In the world of tennis (and most sports), events and tournaments are divided into categories of males and females for fairness (excluding partnered matches). Therefore, female and male statistics are not usually compared in one group. However, there are many outstanding female players that could very well pose as serious competition to the male dominated sport - 23-time Grand Slam champion Serena Williams is definitely one of them. Williams is ranked number 1 in international women's tennis, and started her professional career in her early teenage years, reflecting her exceptional skill and sportsmanship. This leads us to our question: How would top player Serena Williams rank amongst the top 500 male players? Our group intends to analyze the factors that separate men's and women's sports, and use them in a classification model to predict which category (intervals from 1 - 501 players) Williams would fall under if she were to partake in a men's only tournament. To conduct this analysis, we will be using the Player Stats for Top 500 players dataset, from  https://www.ultimatetennisstatistics.com/. We will be considering the factors of height, number of seasons played, and the age the player entered. This will allow us to examine whether physical stature serves as a male advantage or not, and otherwise compares skill level. Consequently, we will be creating categories using the "best rank" column to further sort our data and choose a new rank level for Serena. 
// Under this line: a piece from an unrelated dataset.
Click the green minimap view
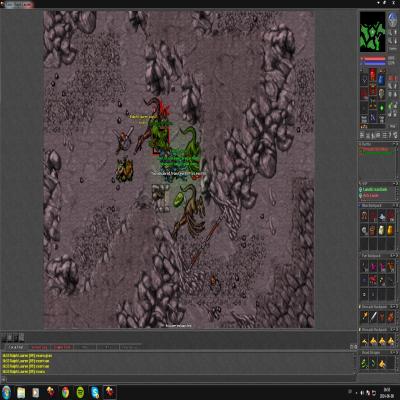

## Preliminary exploratory data analysis:

instructions from sandra:

* Read player_stats.csv
* Read what I wrote in "Method" to see what we need to do to create a smaller tidy dataset
* Find out serena williams' height, age turned pro, and # of seasons played and mutate it as a new column
* Use only TRAINING DATA to make a table and visualization
* add to method section about how we can visualize our data (eg scatterplots to compare variables maybe?)

In [1]:
library(tidyverse)
library(cowplot)
library(scales)
library(stringr)

"package 'tidyverse' was built under R version 4.0.5"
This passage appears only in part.